▶ _TRY IT_
All lines from the one with "Open the Wi-Fi network menu in tray" through the last are to be given again exactly as they stand in the data below, and only those.

[Stored items]
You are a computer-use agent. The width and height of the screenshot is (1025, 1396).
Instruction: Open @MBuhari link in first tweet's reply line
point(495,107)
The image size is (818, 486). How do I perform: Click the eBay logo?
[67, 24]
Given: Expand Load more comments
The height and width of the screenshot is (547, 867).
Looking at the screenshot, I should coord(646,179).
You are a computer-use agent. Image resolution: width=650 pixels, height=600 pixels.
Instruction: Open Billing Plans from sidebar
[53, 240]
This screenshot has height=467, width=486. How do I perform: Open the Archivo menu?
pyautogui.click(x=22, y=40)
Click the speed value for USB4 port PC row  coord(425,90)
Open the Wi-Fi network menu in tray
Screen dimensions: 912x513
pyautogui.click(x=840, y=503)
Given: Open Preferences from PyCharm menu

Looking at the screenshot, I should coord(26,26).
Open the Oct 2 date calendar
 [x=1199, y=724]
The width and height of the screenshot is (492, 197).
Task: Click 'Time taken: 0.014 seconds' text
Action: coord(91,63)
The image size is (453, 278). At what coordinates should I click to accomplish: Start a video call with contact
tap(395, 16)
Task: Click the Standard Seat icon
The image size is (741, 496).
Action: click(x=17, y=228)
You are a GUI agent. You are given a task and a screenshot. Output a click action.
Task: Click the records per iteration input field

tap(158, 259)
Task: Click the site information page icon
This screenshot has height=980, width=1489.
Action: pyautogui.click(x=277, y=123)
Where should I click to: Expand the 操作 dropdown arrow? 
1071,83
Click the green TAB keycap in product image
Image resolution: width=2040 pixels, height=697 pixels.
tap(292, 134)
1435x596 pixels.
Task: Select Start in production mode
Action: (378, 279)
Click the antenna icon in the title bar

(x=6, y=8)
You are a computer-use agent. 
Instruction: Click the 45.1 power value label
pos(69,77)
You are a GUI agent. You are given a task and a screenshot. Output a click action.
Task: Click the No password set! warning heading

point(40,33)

▶ _SOLUTION TO THE PROBLEM_
Open the Wi-Fi network menu in tray
Screen dimensions: 912x513
pyautogui.click(x=840, y=503)
Given: Open Preferences from PyCharm menu

Looking at the screenshot, I should coord(26,26).
Open the Oct 2 date calendar
 [x=1199, y=724]
The width and height of the screenshot is (492, 197).
Task: Click 'Time taken: 0.014 seconds' text
Action: coord(91,63)
The image size is (453, 278). At what coordinates should I click to accomplish: Start a video call with contact
tap(395, 16)
Task: Click the Standard Seat icon
The image size is (741, 496).
Action: click(x=17, y=228)
You are a GUI agent. You are given a task and a screenshot. Output a click action.
Task: Click the records per iteration input field

tap(158, 259)
Task: Click the site information page icon
This screenshot has height=980, width=1489.
Action: pyautogui.click(x=277, y=123)
Where should I click to: Expand the 操作 dropdown arrow? 
1071,83
Click the green TAB keycap in product image
Image resolution: width=2040 pixels, height=697 pixels.
tap(292, 134)
1435x596 pixels.
Task: Select Start in production mode
Action: (378, 279)
Click the antenna icon in the title bar

(x=6, y=8)
You are a computer-use agent. 
Instruction: Click the 45.1 power value label
pos(69,77)
You are a GUI agent. You are given a task and a screenshot. Output a click action.
Task: Click the No password set! warning heading

point(40,33)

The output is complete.